Where "Toggle" appears in a line of the entries below, that line should be copied.

*Recorded data*

········

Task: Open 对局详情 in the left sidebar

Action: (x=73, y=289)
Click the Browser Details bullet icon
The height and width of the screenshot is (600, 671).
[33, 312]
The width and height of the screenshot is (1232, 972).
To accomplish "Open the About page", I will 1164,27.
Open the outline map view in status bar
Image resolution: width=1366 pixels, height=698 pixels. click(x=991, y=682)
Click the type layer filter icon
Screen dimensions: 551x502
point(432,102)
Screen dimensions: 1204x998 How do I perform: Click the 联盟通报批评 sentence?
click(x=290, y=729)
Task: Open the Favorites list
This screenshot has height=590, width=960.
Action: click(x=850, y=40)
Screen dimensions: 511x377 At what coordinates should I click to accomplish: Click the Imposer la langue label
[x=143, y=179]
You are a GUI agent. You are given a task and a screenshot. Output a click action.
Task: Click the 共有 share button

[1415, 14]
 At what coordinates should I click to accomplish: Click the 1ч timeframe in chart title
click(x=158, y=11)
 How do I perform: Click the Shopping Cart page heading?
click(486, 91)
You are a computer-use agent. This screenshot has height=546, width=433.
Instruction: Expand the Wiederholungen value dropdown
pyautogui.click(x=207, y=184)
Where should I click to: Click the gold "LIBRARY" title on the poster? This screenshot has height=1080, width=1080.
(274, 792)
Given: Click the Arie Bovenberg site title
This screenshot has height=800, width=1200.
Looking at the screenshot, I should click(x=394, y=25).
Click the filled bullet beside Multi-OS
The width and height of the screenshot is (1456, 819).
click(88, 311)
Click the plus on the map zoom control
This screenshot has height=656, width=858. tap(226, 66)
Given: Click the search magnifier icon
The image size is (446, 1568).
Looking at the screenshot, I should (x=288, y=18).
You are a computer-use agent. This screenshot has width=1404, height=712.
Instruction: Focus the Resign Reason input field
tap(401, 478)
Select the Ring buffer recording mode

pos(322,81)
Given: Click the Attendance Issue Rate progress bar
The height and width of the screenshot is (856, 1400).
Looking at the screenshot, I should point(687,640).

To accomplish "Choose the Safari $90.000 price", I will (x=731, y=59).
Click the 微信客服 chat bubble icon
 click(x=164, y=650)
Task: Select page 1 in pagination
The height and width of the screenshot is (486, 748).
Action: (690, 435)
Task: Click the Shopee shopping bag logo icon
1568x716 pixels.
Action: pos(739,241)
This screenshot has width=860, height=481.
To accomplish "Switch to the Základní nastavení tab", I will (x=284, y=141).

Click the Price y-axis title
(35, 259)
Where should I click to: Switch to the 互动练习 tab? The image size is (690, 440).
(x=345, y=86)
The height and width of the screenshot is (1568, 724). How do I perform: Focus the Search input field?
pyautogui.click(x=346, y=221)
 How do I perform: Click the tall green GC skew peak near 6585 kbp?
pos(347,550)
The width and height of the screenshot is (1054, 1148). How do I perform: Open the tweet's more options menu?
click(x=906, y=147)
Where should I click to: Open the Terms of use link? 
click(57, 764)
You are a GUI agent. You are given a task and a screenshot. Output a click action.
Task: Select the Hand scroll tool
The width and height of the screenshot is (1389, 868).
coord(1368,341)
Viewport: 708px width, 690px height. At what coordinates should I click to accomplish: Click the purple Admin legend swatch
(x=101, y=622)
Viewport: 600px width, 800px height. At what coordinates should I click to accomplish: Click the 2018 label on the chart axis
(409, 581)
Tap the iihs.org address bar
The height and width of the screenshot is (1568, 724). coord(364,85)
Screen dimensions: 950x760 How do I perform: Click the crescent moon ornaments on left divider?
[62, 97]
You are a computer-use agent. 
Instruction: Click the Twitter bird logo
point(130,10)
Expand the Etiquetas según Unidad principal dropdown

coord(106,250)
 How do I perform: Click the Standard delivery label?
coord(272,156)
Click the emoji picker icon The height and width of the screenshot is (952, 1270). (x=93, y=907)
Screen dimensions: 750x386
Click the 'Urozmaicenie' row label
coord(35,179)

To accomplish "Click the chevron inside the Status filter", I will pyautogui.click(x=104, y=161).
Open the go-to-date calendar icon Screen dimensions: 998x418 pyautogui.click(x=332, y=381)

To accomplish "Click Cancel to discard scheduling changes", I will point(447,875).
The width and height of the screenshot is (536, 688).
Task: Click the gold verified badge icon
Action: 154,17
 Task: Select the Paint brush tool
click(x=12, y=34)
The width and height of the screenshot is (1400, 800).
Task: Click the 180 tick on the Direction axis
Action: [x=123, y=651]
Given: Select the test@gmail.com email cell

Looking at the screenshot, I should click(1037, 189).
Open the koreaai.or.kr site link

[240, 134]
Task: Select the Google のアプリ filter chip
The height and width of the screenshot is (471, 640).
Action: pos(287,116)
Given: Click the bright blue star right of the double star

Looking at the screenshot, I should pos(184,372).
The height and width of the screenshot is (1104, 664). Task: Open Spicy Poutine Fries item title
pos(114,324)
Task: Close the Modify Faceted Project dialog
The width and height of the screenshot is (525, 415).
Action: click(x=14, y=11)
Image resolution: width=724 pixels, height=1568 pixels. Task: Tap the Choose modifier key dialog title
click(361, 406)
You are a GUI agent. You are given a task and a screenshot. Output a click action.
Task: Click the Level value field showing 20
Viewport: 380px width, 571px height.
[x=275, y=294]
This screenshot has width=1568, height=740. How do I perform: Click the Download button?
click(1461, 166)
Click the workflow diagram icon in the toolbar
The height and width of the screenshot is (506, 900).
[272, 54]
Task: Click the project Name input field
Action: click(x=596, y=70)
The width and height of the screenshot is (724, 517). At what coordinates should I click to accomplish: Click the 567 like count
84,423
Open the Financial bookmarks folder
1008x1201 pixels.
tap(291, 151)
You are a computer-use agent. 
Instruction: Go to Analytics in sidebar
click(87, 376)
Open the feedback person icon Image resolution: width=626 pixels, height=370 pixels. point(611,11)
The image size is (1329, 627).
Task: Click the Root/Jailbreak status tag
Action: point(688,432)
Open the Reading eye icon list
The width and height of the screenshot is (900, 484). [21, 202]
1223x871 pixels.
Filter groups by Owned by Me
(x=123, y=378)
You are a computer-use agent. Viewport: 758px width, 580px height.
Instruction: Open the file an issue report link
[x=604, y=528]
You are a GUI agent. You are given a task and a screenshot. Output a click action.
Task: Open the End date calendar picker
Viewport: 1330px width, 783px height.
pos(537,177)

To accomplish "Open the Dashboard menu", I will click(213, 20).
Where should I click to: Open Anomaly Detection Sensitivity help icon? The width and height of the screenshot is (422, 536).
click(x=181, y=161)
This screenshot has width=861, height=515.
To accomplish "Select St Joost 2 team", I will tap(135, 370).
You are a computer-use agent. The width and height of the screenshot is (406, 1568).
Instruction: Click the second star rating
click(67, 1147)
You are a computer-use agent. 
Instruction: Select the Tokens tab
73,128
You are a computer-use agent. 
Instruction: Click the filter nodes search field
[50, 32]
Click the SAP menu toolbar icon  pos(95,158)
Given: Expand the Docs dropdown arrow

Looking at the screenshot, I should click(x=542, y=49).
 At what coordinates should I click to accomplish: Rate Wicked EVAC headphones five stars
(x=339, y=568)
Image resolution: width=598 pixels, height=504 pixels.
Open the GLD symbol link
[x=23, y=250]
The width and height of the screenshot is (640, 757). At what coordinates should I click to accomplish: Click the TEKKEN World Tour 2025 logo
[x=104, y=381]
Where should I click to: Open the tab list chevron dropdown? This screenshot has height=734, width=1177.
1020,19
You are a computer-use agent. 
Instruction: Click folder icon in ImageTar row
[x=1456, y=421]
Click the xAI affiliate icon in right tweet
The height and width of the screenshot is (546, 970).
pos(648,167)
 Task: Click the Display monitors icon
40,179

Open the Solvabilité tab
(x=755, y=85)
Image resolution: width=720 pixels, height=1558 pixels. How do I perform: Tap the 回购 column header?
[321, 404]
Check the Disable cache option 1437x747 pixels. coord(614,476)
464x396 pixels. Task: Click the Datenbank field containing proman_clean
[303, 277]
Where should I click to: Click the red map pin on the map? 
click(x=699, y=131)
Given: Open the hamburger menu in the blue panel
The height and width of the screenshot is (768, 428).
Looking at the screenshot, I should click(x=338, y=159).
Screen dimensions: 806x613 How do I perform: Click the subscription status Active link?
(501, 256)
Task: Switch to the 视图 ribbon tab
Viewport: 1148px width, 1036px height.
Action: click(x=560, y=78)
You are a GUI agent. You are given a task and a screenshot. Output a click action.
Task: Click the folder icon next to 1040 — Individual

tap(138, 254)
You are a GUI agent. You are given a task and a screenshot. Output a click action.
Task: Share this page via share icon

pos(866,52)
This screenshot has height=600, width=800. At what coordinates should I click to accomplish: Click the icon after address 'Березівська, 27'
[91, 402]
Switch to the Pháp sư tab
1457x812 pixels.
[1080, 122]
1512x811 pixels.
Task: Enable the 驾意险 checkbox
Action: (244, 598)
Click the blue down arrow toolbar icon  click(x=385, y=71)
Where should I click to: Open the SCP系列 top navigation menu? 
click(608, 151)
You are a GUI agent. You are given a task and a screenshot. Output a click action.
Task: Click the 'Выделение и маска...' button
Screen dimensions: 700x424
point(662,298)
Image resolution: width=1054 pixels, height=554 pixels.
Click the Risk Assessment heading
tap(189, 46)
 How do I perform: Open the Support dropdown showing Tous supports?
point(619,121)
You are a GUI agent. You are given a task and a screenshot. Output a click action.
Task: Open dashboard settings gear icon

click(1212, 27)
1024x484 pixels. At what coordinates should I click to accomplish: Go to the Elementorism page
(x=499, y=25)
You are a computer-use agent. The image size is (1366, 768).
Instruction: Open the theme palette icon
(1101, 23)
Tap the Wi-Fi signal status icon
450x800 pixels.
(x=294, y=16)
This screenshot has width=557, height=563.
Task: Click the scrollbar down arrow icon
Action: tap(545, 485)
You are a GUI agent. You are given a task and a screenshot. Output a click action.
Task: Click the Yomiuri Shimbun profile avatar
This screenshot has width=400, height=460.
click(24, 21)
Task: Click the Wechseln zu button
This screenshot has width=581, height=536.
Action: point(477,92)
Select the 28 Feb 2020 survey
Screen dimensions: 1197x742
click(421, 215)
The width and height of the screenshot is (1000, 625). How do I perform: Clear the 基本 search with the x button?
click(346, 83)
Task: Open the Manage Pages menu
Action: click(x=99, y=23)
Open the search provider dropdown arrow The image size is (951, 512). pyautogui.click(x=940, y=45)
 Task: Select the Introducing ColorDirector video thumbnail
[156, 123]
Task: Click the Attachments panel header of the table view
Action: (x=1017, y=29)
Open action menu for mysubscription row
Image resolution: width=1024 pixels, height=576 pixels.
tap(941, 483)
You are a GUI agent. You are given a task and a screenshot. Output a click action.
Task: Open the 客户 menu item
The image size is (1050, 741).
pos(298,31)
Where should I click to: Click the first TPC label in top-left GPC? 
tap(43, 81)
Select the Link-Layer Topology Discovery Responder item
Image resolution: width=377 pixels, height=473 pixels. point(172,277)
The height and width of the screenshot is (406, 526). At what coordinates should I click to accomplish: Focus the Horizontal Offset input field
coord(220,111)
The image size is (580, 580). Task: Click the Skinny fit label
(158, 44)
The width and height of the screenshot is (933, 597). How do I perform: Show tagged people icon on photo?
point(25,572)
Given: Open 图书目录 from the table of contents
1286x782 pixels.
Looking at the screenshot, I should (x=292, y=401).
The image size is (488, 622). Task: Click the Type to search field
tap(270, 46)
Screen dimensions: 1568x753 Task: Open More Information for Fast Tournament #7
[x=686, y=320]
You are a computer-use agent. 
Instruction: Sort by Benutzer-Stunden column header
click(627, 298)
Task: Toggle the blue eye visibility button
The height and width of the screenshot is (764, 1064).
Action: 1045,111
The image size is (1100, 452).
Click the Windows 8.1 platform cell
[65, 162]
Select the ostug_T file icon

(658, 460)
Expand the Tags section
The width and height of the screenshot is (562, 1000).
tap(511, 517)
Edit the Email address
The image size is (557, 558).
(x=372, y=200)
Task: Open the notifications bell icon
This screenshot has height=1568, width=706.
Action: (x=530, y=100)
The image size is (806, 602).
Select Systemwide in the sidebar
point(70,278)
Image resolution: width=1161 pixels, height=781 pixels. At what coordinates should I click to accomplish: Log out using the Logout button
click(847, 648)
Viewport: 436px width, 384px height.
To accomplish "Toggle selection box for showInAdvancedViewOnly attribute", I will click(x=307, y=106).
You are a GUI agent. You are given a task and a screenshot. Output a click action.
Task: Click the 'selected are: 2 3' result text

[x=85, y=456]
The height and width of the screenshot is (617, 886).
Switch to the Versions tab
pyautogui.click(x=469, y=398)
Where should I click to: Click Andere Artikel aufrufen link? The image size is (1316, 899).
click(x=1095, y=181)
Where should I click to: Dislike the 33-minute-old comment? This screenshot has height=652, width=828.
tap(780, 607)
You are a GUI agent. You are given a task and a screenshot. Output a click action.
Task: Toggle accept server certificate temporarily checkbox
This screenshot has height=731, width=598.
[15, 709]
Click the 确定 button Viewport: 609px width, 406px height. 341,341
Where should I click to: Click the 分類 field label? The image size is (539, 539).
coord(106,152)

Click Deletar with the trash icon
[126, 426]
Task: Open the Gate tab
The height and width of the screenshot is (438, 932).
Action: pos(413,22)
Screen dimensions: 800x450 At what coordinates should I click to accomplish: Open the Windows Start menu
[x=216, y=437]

········

*Result of this task*
Task: Toggle the blue eye visibility button
To accomplish "Toggle selection box for showInAdvancedViewOnly attribute", I will click(x=307, y=106).
Task: Toggle accept server certificate temporarily checkbox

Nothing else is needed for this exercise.